While reading the book Elements of Statistical Learning p. 113, the author used eigendecomposition of the covariance matrix $\hat{\Sigma}_k =\mathbf{U}_k\mathbf{D}_k\mathbf{U}_k^T$ where $\mathbf{U}_k$ is $p \times p$ orthonormal, and $\mathbf{D}_k$ a diagonal matrix of positive eigenvalues $d_{kl}$
The formula for the quadratic function is as follows:
$$ \delta_k(x) = -\frac{1}{2}\log|\mathbf{\Sigma}_k|-\frac{1}{2}(x-\mu_k)^T\mathbf{\Sigma}^{-1}_k(x-\mu_k)+\log \pi_k $$
Using the idea of eigendecomposition the $\delta_k(x)$ is redefind:
1) $(x-\mu_k)^T\mathbf{\Sigma}^{-1}_k(x-\mu_k) = |\mathbf{U}_k^T(x-\mu_k)|^T\mathbf{D}_k^{-1}|\mathbf{U}_k^T(x-\mu_k)|$
2) $\log|\hat{\mathbf{\Sigma}}| = \Sigma_l\log(d_{kl})$
Apparently, the computational steps for the LDA classifier can be implemented by starting with the following step:
$Sphere$ the data with respect to the commmon covariance estimate $\hat{\Sigma}$:
$X^*\leftarrow \mathbf{D}^{-\frac{1}{2}}\mathbf{U}^TX$, where $\hat{\mathbf{\Sigma}} = \mathbf{UDU}^T$. The common covariance estimate of $X^*$ will now be the identity.

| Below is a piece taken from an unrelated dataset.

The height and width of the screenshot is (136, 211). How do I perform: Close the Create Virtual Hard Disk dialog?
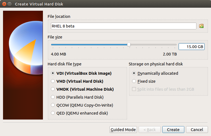4,4
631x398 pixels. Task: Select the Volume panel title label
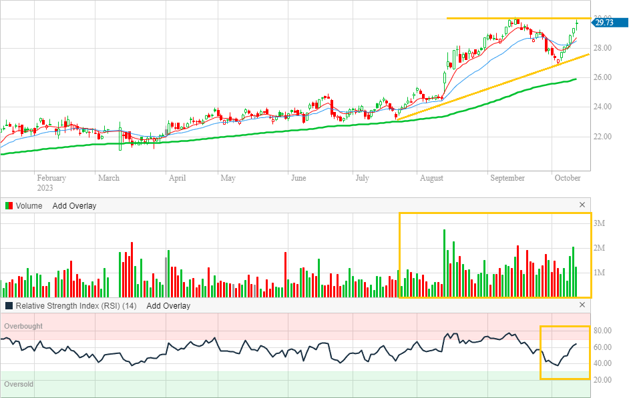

I did not understand how the author came to this step and I don't know how to read the back arrow from $\mathbf{D}^{-\frac{1}{2}}\mathbf{U}^TX$. Anybody who has an idea where I should start or how I should tackle this? What do I have to imagine when reading $X^*$?